According to an agreement announced Wednesday at the International Aeronautical Congress, scientists working at NASA’s Exoplanet Inspection Satellite (TESS) have partnered with Breakthrough Listen, a search for extraterrestrial intelligence founded in 2015 by the Russian billionaire and Internet pioneer Yuri Milner.

Scanning the skies
Two advances have helped the field to cross from the field of science fiction: the first was the discovery in 1995 of the first exoplanet or planet outside our star system, a finding that has just received the Nobel Prize, and more than 4,000 more have been confirmed since then.

Scanning the skies

The second was the discovery of extremophiles, which are organisms capable of surviving in extreme conditions of temperature or pressure.

“If you know that this potentially habitable real estate property exists, how can you not ask the question if any of them are really inhabited?” said Tarter.

Astronomers interested in SETI use telescopes, both optical and radio, to scan the sky for the slightest signs that indicate intelligent life forms.

But the truth is that they don’t know exactly what they are looking for.

“We don’t know how to find intelligence. We don’t even know how to define it very well,” Tarter said.

“But what we are all doing is using technology as an intelligence proxy,” he added, which means evidence of something designed by intelligent life.

That could be a television or radio signal that comes to us, just as the signals from our planet are continuously emitted into space.

Or astronomers could distinguish strange variations in the light signatures of distant planets, which could indicate the presence of huge orbital structures such as space stations.

The hunt for aliens
In the future, the idea would also be to analyze the chemical composition of other planets to look for signs of biological life, such as on Earth, where everything from bovine flatulence to photosynthesis contributes to the mixing of our atmosphere.

“We could see some kind of imbalance chemistry that we cannot explain in any other way,” Tarter said, adding “it takes large telescopes,” like NASA’s TESS project.

Does humanity have a better chance of finding life on Mars in the form of microbes, than intelligent aliens in another galaxy?

“I think any of them could be the winning hand,” says the astronomer.

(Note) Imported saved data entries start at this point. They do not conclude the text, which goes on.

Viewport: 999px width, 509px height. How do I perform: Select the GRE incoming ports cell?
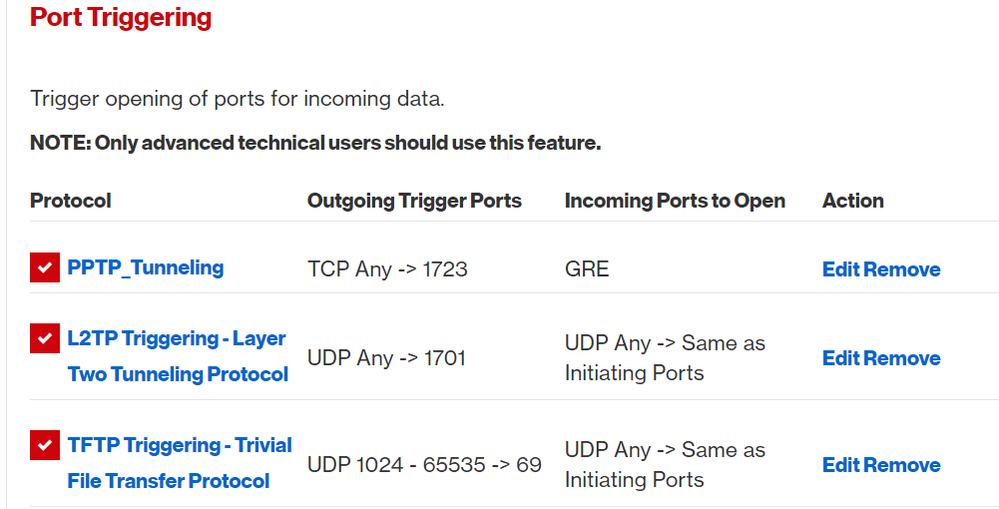[x=587, y=269]
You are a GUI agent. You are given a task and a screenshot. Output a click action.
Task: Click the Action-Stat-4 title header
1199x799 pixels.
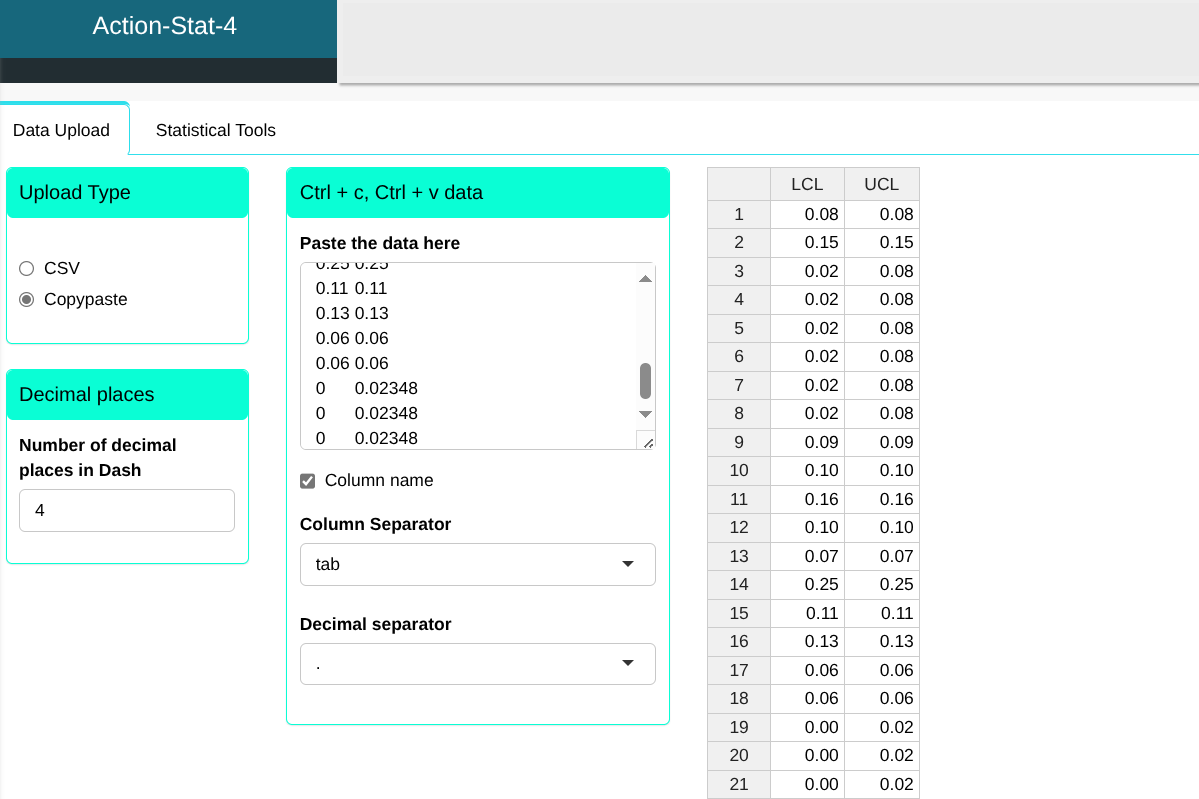(x=165, y=26)
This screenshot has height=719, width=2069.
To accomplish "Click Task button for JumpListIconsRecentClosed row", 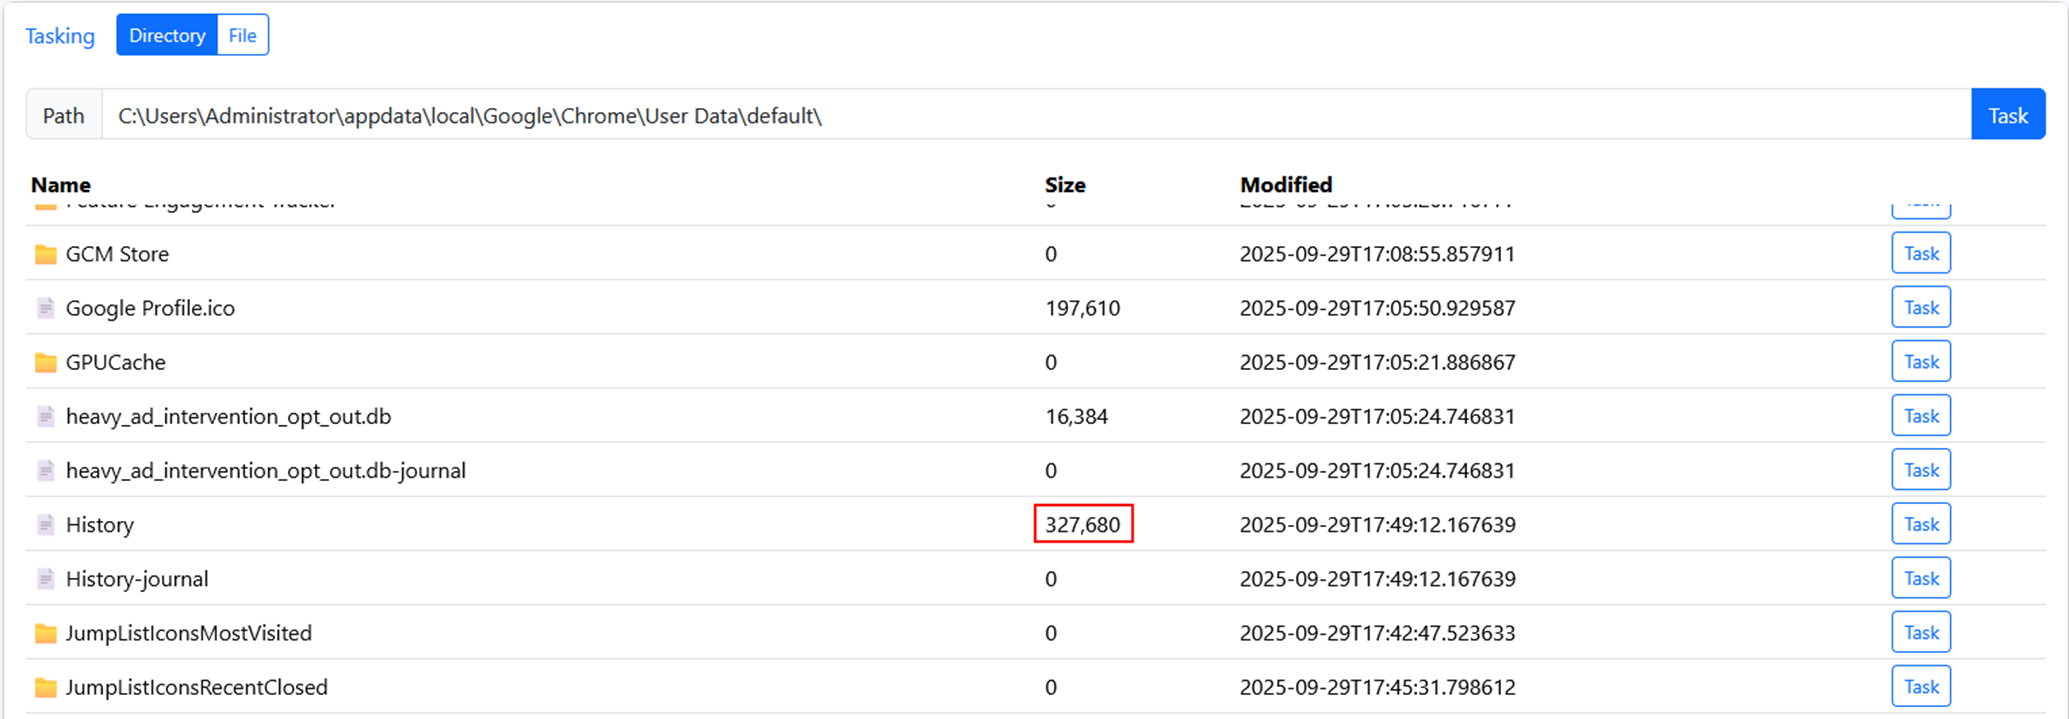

Tarter has been looking for aliens since she was a graduate student, but insists she has never been discouraged.

“People who do this type of work do not get out of bed in the morning saying,” I will find a sign today, because you will probably go to bed disappointed, “he said.

“But they get out of bed in the morning saying, I’m going to find a way to do the search.”

But even if we received a signal from another civilization 100,000 light-years away, what would it do to us, since we could not visit it and it would take us 100,000 years to return a message?

“Do you read Shakespeare, or the ancient Greeks, or the ancient Romans? We learned a lot of them, even though we can’t ask them questions,” Tarter said.

“So that’s information that spreads over time. I think it’s a pretty good model for what communication with distant technology could be.”